**Your goal:**
Retype every entry word for word.

**Source data:**
%%

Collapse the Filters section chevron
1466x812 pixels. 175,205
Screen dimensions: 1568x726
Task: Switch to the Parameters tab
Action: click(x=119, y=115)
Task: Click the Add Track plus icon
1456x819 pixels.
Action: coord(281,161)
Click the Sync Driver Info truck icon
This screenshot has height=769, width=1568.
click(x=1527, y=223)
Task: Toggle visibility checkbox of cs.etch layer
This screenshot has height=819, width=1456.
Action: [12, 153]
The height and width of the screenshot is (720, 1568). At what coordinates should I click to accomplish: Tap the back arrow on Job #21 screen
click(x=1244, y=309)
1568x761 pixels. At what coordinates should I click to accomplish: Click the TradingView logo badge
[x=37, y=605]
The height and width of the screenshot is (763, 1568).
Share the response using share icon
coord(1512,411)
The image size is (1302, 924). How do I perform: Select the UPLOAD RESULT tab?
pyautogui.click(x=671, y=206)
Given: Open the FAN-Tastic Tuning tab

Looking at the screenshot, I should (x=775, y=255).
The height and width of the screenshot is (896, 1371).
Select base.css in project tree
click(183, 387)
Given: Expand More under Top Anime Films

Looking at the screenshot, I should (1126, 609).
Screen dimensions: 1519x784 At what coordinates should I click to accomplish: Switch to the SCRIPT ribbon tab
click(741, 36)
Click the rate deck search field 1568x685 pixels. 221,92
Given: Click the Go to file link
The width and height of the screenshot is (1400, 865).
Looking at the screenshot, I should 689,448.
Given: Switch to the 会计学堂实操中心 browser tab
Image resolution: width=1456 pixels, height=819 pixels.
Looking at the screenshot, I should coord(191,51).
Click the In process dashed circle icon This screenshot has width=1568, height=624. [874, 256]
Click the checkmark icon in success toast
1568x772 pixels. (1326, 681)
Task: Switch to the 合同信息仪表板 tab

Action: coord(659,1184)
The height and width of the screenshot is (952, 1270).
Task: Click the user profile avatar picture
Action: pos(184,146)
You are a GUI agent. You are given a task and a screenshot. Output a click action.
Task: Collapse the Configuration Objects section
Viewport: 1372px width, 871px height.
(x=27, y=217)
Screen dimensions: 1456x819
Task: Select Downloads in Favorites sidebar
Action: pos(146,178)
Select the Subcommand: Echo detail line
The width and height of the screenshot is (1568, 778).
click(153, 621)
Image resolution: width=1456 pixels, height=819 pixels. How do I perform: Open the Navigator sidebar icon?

%%

**Result:**
Collapse the Filters section chevron
1466x812 pixels. 175,205
Screen dimensions: 1568x726
Task: Switch to the Parameters tab
Action: click(x=119, y=115)
Task: Click the Add Track plus icon
1456x819 pixels.
Action: coord(281,161)
Click the Sync Driver Info truck icon
This screenshot has height=769, width=1568.
click(x=1527, y=223)
Task: Toggle visibility checkbox of cs.etch layer
This screenshot has height=819, width=1456.
Action: [12, 153]
The height and width of the screenshot is (720, 1568). At what coordinates should I click to accomplish: Tap the back arrow on Job #21 screen
click(x=1244, y=309)
1568x761 pixels. At what coordinates should I click to accomplish: Click the TradingView logo badge
[x=37, y=605]
The height and width of the screenshot is (763, 1568).
Share the response using share icon
coord(1512,411)
The image size is (1302, 924). How do I perform: Select the UPLOAD RESULT tab?
pyautogui.click(x=671, y=206)
Given: Open the FAN-Tastic Tuning tab

Looking at the screenshot, I should (x=775, y=255).
The height and width of the screenshot is (896, 1371).
Select base.css in project tree
click(183, 387)
Given: Expand More under Top Anime Films

Looking at the screenshot, I should (1126, 609).
Screen dimensions: 1519x784 At what coordinates should I click to accomplish: Switch to the SCRIPT ribbon tab
click(741, 36)
Click the rate deck search field 1568x685 pixels. 221,92
Given: Click the Go to file link
The width and height of the screenshot is (1400, 865).
Looking at the screenshot, I should 689,448.
Given: Switch to the 会计学堂实操中心 browser tab
Image resolution: width=1456 pixels, height=819 pixels.
Looking at the screenshot, I should coord(191,51).
Click the In process dashed circle icon This screenshot has width=1568, height=624. [874, 256]
Click the checkmark icon in success toast
1568x772 pixels. (1326, 681)
Task: Switch to the 合同信息仪表板 tab

Action: coord(659,1184)
The height and width of the screenshot is (952, 1270).
Task: Click the user profile avatar picture
Action: pos(184,146)
You are a GUI agent. You are given a task and a screenshot. Output a click action.
Task: Collapse the Configuration Objects section
Viewport: 1372px width, 871px height.
(x=27, y=217)
Screen dimensions: 1456x819
Task: Select Downloads in Favorites sidebar
Action: pos(146,178)
Select the Subcommand: Echo detail line
The width and height of the screenshot is (1568, 778).
click(153, 621)
Image resolution: width=1456 pixels, height=819 pixels. How do I perform: Open the Navigator sidebar icon?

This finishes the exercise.